Sekarang ini, intelektual asketis—meminjam istilah
J. Oetama, Pendiri Koran Kompas--sangat dibutuhkan. Sekarang ini banyak intelektual hatta professor yang menjadi “dosen
asongan”. Mereka lebih memilih menjadi staf ahli di Kementerian tertentu atau bertindak
sebagai penasehat di kantor pemerintahan. Bagi mereka kampus hanyalah sebagai
“tempat nebeng”. Sebetulnya tempat kerja yang sebenarnya di kantor pemerintah
dan bukan lagi di kampus. Hidup dan sepak terjangnya bukan lagi di kampus.
Habit mereka juga bukan lagi di kampus.
Tanggal 25 Pebruari
2012, saya berkunjung ke kediaman Prof Mulyadhi Kartanegara, Panorama Serpong.

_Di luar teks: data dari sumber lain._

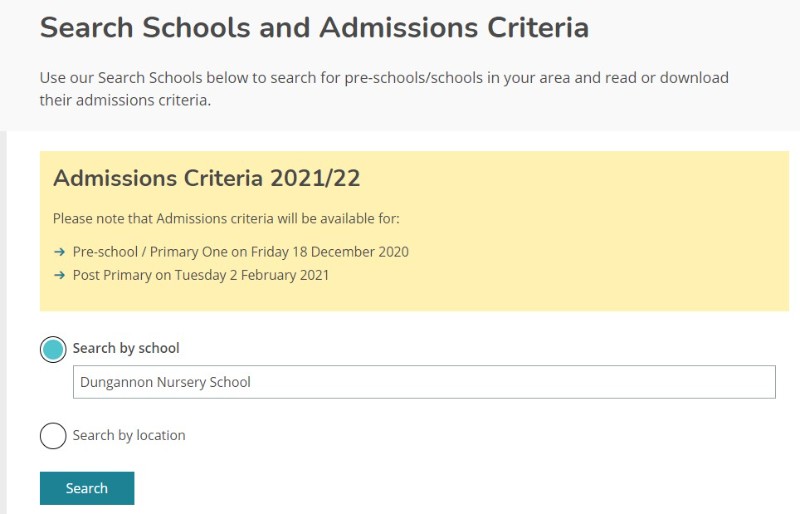This screenshot has height=514, width=800.
Task: Click the grey vertical strip on the left edge
Action: (x=3, y=320)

Saya penasaran, apa yang sedang dikerjakan oleh professor yang sangat produktif
ini. Di rumah beliau yang asri, saya langsung masuk di ruang kerja beliau.
Sudah tersedia banyak karya beliau yang tergeletak di atas karpet merah yang bermotifkan
Iran atau Turki. Saya segera saja memasuki pembicaraan seputar kegiatan dan
rutinitas beliau dalam melakukan penerjemahan karya-karya klasik khazanah intelektual
Islam, seperti filsafat, kalam, dan tasawuf.
Saya berdiskusi sekitar
gerakan intelektual Ikhwan al-Shafa dan karya monumentalnya, kitab Rasa’il yang memuat berbagai hal.
Sepertinya karya ensiklopedis.
Saya larut dalam diskusi.
Kami bergantian membaca secara detail terjemahan kitab Rasa’il. Saya mendapat banyak pengetahuan. Secara ringkas dapat
dikemukakan sebagai berikut:
1.
Ilmu
al-nisbah, ilmu proporsi. Semua harus sesuai dengan
proporsinya. Seperti melodi dalam musik harus ada keseimbangan antara nada
tinggi dan rendah. Kalau nada-nada ini tidak sesuai dengan proporsinya pasti
bunyinya akan sumbang. Demikian pula halnya dengan racikan obat. Semua komponen obat harus sesuai dengan proporsinya.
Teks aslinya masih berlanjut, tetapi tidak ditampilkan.